Cam Newton will be celebrating like Superman somewhere far from North Carolina in 2020. The Carolina Panthers are expected to cut Newton, the No. 1 overall pick in 2011, on Tuesday and absorb the dead money left from his contract. Newton led the Panthers to three NFC South division titles and a Wild Card berth in 2017.
Social media users have already suggested the New England Patriots, now without Tom Brady, should pursue Cam Newton as Brady’s replacement. Here’s why such a signing wouldn’t make sense and could prove disastrous for both Newton and the Patriots.
Cam Newton doesn’t quite fit the New England Patriots’ needs
The New England Patriots need a quarterback. Newton is a quarterback that will play next season at 31 years old. The two would seem to be a perfect match, but things are never that easy. Newton could benefit from offensive coordinator Josh McDaniels’ adjustment-heavy system and the Patriots’ mix of gimmick plays — including receivers with a strong throwing arm, like former Kent State quarterback Julian Edelman — and fullbacks. However, New England is working to rebuild its offense and at this stage in his career, Newton needs proven weapons around him.
Cam Newton is at his best when the offense allows him to thrive as a dual-threat option. Because Tom Brady is far more of a pocket passer than an athletic quarterback like Newton or Lamar Jackson, we also don’t know how Newton would look in Josh McDaniels’ offense — or how McDaniels and the Patriots would adjust to having a quarterback capable of making plays with his legs.
Cam Newton has a lengthy injury history
While Cam Newton is certainly talented, he’s also no stranger to injuries. Newton missed all but two games last year with a left foot injury. Newton played through a shoulder injury in 2018 until the Panthers shut him down for the final two weeks. Two years earlier, Newton suffered a concussion and a rotator cuff tear that also required surgery.
Earlier in his career, Newton suffered a fractured rib during a preseason game in 2014 and fractured his back in a car accident four months later. Newton also missed his sophomore season at the University of Florida in 2008 with an ankle injury. Although Cam Newton would provide the New England Patriots with a veteran presence and proven track record, the Patriots may want to pursue a more durable quarterback.
If Cam Newton doesn’t go to the Patriots, where else could he sign?
NFL Media reported the Panthers tried trading Cam Newton to the Chicago Bears and Los Angeles Chargers, though that never happened.
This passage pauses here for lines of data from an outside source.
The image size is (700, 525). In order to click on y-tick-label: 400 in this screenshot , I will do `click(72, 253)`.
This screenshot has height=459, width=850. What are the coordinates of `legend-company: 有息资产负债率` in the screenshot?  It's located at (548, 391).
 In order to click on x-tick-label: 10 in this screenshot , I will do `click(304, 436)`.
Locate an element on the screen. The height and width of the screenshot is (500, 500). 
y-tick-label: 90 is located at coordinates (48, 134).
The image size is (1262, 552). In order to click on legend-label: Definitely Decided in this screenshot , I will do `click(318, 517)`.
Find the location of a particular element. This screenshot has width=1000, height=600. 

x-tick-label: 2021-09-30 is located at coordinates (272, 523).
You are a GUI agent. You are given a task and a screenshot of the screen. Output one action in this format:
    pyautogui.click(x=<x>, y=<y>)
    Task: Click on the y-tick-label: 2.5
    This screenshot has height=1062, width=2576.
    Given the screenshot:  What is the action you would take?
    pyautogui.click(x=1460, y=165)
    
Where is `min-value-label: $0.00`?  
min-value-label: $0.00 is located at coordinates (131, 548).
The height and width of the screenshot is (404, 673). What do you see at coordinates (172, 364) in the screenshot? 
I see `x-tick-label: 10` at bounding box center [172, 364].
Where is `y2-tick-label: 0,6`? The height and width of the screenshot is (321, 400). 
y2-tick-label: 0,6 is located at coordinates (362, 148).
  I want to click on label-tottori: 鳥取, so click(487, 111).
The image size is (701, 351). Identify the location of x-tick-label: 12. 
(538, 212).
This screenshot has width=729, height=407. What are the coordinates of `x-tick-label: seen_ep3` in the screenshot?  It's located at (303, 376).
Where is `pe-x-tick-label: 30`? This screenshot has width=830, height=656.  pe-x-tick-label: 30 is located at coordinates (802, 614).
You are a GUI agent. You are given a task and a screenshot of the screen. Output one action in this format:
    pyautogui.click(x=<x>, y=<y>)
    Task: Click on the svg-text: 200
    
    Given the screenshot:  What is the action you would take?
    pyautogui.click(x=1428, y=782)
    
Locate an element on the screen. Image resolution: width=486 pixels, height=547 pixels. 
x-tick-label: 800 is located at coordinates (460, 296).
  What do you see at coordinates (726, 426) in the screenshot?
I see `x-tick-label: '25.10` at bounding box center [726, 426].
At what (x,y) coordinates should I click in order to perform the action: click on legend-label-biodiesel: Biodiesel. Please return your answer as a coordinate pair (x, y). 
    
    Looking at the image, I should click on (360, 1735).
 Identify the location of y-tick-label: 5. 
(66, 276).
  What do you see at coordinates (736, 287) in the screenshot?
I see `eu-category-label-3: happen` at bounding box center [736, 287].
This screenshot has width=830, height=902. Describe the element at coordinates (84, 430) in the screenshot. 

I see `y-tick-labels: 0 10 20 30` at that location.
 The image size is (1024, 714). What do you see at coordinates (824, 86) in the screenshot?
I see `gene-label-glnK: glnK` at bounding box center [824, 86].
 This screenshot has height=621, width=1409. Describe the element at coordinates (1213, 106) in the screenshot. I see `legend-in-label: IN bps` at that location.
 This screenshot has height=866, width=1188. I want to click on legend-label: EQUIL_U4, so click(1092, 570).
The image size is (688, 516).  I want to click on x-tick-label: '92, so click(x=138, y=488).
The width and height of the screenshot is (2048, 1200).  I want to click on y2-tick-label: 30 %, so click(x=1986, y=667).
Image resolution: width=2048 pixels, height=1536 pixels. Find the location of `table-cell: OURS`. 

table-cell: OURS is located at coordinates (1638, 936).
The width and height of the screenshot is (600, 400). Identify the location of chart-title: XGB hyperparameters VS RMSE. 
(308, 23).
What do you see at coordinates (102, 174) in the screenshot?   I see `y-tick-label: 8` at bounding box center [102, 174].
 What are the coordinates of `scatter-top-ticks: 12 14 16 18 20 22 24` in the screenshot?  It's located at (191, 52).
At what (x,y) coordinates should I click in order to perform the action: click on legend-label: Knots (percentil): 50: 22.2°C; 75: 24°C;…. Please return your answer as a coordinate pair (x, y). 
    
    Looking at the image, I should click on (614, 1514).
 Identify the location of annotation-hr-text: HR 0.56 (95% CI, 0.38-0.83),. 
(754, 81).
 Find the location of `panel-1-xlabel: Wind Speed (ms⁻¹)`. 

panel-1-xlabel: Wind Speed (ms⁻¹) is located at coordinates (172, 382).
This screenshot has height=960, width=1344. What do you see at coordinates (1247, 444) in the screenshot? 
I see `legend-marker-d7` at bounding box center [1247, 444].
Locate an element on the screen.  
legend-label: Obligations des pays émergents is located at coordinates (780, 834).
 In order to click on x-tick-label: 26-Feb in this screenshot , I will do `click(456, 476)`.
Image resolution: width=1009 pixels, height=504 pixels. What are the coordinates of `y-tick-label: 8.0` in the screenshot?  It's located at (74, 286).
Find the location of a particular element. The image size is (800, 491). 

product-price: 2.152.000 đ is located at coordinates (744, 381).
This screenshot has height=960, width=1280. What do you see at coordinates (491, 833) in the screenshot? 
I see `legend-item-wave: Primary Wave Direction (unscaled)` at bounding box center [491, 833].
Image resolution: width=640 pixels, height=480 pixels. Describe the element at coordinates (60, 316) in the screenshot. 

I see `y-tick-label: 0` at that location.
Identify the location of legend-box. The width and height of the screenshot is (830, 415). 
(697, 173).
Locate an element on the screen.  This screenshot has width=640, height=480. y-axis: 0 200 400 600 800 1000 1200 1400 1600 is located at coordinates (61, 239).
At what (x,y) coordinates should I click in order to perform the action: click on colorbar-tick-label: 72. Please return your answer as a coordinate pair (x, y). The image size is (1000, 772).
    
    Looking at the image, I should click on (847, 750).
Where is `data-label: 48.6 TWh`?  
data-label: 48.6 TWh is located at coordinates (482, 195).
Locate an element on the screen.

Chicago traded for Jacksonville’s Nick Foles and the Chargers are expected to add a quarterback in next month’s NFL draft.
If Newton is willing to sign a short-term contract with no serious financial risk to teams, he could attract more interest on the open market. Newton would be an intriguing fit with both the Arizona Cardinals and Los Angeles Rams, two teams with offensive-minded head coaches and a franchise quarterback in place. The Green Bay Packers make sense as well, although the Packers are reportedly interested in drafting FIU’s James Morgan.
Veteran quarterback Brian Hoyer signed on for his third stint with the Patriots earlier this week. New England also selected Auburn quarterback Jarrett Stidham in last year’s NFL draft.
If the Patriots don’t add another quarterback in free agency or through the trade market, they can draft one this year, too. New England likely won’t be in the running for presumed top picks Joe Burrow, Justin Herbert, or Tua Tagovailoa, though.